Сизифов труд, как называл это Джон Форд.

Хорошо хоть, Эневек не мог пожаловаться на нехватку времени. Их «Китовая станция» была реабилитирована – и закрыта. В прибрежную зону канадского и американского Запада теперь выходили только большие суда. Такая же катастрофа, как у них на острове Ванкувер, разыгралась разом вдоль всего побережья Тихого океана от Сан-Франциско до Аляски. Множество мелких судов и лодок были либо потоплены, либо сильно повреждены. Больше никто не отваживался выйти в море, не чувствуя под собой киля парома или сухогруза. Начали работать всевозможные комиссии и разные кризисные штабы, повсеместно вдоль берега тарахтели вертолеты, из которых в море вглядывались военные вперемешку с учеными и политиками, соревнуясь в бессилии.

Ванкуверский аквариум, возглавляемый Фордом, был рекрутирован в качестве научного центра, куда стекались все данные. Были привлечены и другие научные учреждения, компетентные в вопросах моря. Для Форда это было тяжкое бремя. Работу приходилось вести, даже не зная, в чем она заключается. На любые чрезвычайные ситуации есть свои сценарии – начиная от землетрясений и кончая ядерными терактами, – но только не на это. Форд, со своей стороны, пригласил Эневека в качестве консультанта: кому, как не ему, знать, что творится в голове кита. Что у них – не все дома? И если да, то почему?

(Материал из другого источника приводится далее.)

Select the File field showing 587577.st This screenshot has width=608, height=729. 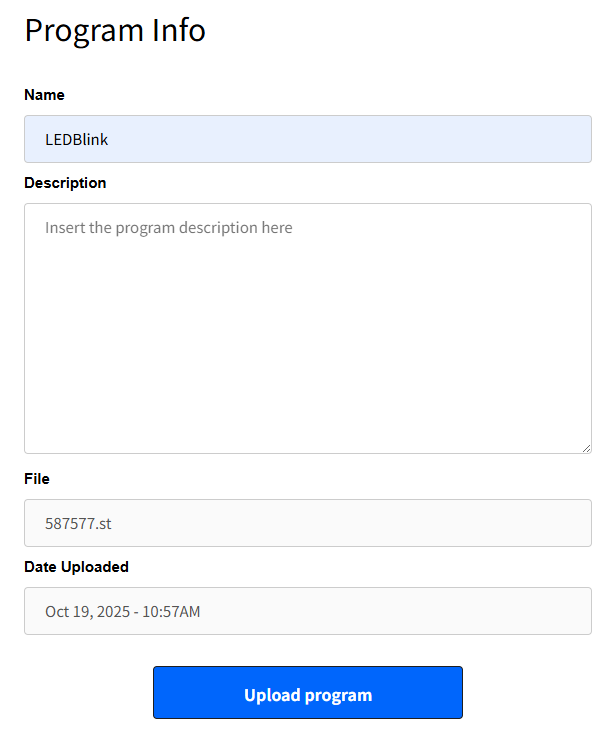pyautogui.click(x=307, y=523)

Но и Эневек ответа не знал. Он затребовал все телеметрические материалы, собранные по тихоокеанскому побережью с начала года. Вот уже сутки он и Алиса Делавэр просматривали видеозаписи, изучали данные о перемещениях, прослушивали записи гидрофонов, но так и не получили вразумительных результатов. Почти ни один из китов, начиная свой путь от Гавайских островов и Калифорнии вверх к Арктике, не имел на себе телеметрического зонда, за исключением двух горбачей, да и у тех самописцы отвалились вскоре после начала пути. На самом деле единственные достоверные сведения давала видеосъемка той женщины с борта «Голубой акулы». Они многократно просмотрели ее с другими шкиперами, поднаторевшими в опознании китов, и идентифицировали двух горбачей, одного серого кита и нескольких косаток.